Artists in residence explores contrasts on museum walls in ‘act of drawing’
By Daniel Silliman
PENINSULA DAILY NEWS
PORT ANGELES -- The artist’s notebooks was sprawled open at the Port Angeles Fine Arts Center Thursday, white pages open on the top of a piled stack of art books.
Spokane artists Melissa Lang’s neat printed writing and loose lines of drawing cross the blue grid of the book.
A loosely drawn bird, inked in black circles, perches on the thin line of a forked twig on the right side of the page. His head, cocked curiously, looks toward a list of the artists appointments to draw for children.
A phone number scrawled out upside down formed the ground beneath the bird.
Lang, an emerging Spokane artist working in residency on a mural beginning Thursday and lasting two weeks, stood against a large white wall in the Fine Arts Center.

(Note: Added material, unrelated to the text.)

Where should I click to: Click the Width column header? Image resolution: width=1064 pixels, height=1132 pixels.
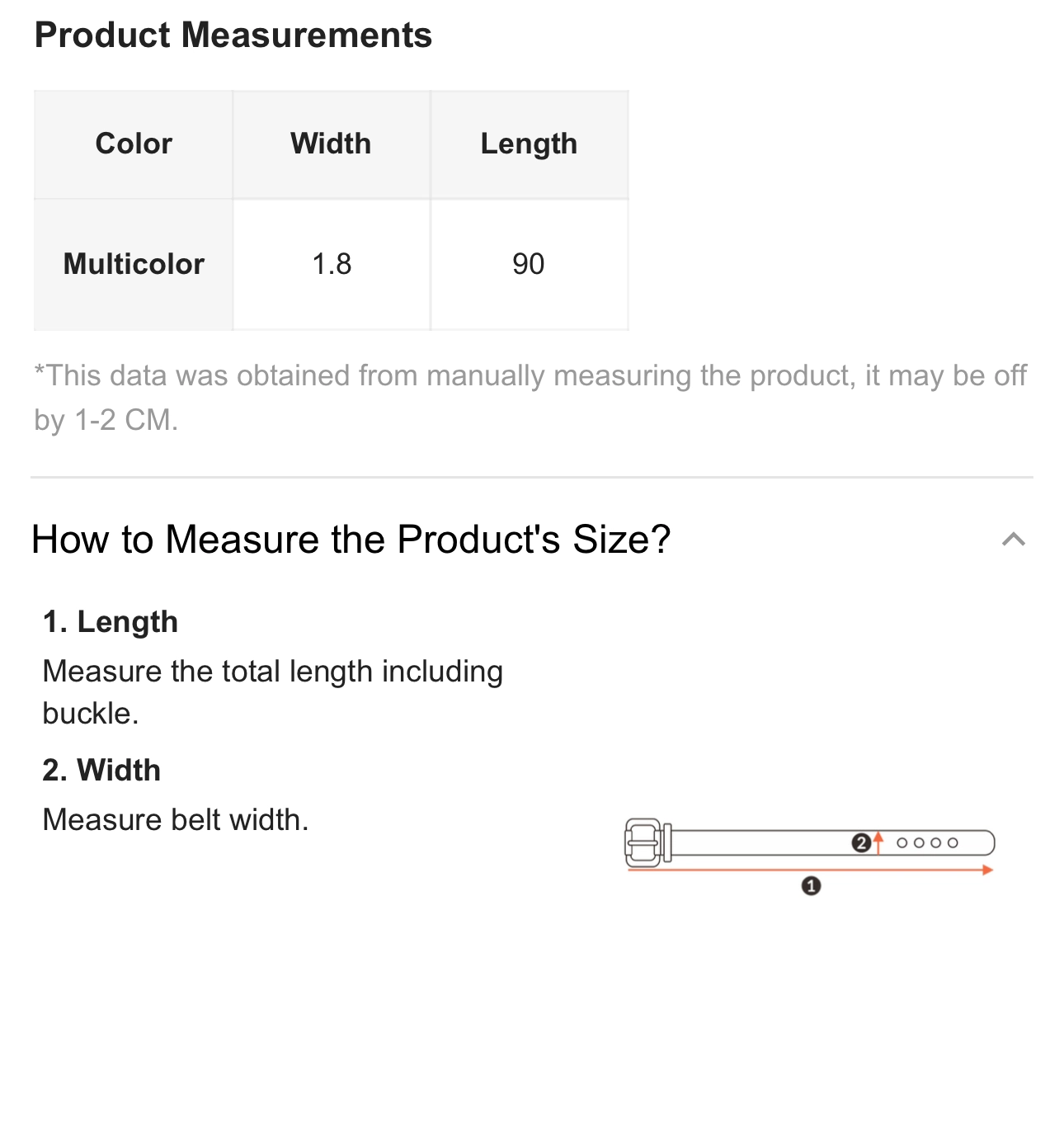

Her hair was bound up in a red handkerchief, her denim jeans rolled up to her knees, the charcoal she was working with smudged across her jaw.
With a stick of charcoal in her hand, Lang gestured at the upper right corner of the wall, the emerging piece of art.
“I love the contrast between the delicacy of the lines and the dark foreboding,” she said.
She moves an outstretched hand in an arch. The charcoal scratched across the wall, leaving black and gray lines in a descending vine with tailing leaves.
“I generally have an idea, a feeling, and work from that,” Lang said. “I never know exactly because so many wonderful things can happen.”
A solo exhibit of her work is on display at the museum from Sunday August 4 through Sunday, October 13.
Lang moved across the wall like the dancer she once was with charcoal in her hand leaving shades of black and gray across the wall.
Working on a large wall is different from her smaller work, Lang said. It is physical, more directed by the moves of her body.
“It’s physical, like dance,” she said. “I’m not as careful and things are more natural on a large space.”
Lang said she likes think of drawing not just as a noun, a thing, but also as a verb, an action.
Drawing on a wall with people wandering in and watching, Lang is practicing art as a performance, she said.
Leaves from the art museum are spread for inspection upon the windowsill for inspection and inspiration.
Lang works from memory, from inspiration, from close study and from a reaction to the world around her, she said.
“The minute I got here I felt inspired. It feels like being a child again,” Lang said, using her hand to smudge the white walls with
black charcoal, creating contrasts and opposites and dichotomies on the wall.
Lang believes in dichotomies and opposites.
Her work shows the juxtaposition of chaos and order, dark and light, lines and shapes, science and art, reason and emotion.
“I sometimes think the art is about the human experience of balancing intellect and emotion,” she said, “sort of impulse and deliberations.”
Lang’s art, work in blacks and grays charcoal with the splashing colors of paint, is of nature shown with a mixture of abstraction and representation.
“Science denies, with that kind of objectivity, the sensuality of nature,” Lang said.
Lang hopes to unite the two, the supposed opposites, in her work.
“I want to see what else I can find,” she said.
In the swirls of emotion and sensuality she puts orderly lines and shapes.
It’s all a matter of the many ways of viewing a thing, she said.
“A circle can be a dot or a sphere or a ring or an apple or an orange.”
The public is invited to come watch the “Port Angeles Project” in progress and ask Lang about her work during museum hours, 11 a.m. to 5 p.m., Thursday through Sunday.
Lang will lecture on her work and show slides on Thursday, August 8 at 7 p.m.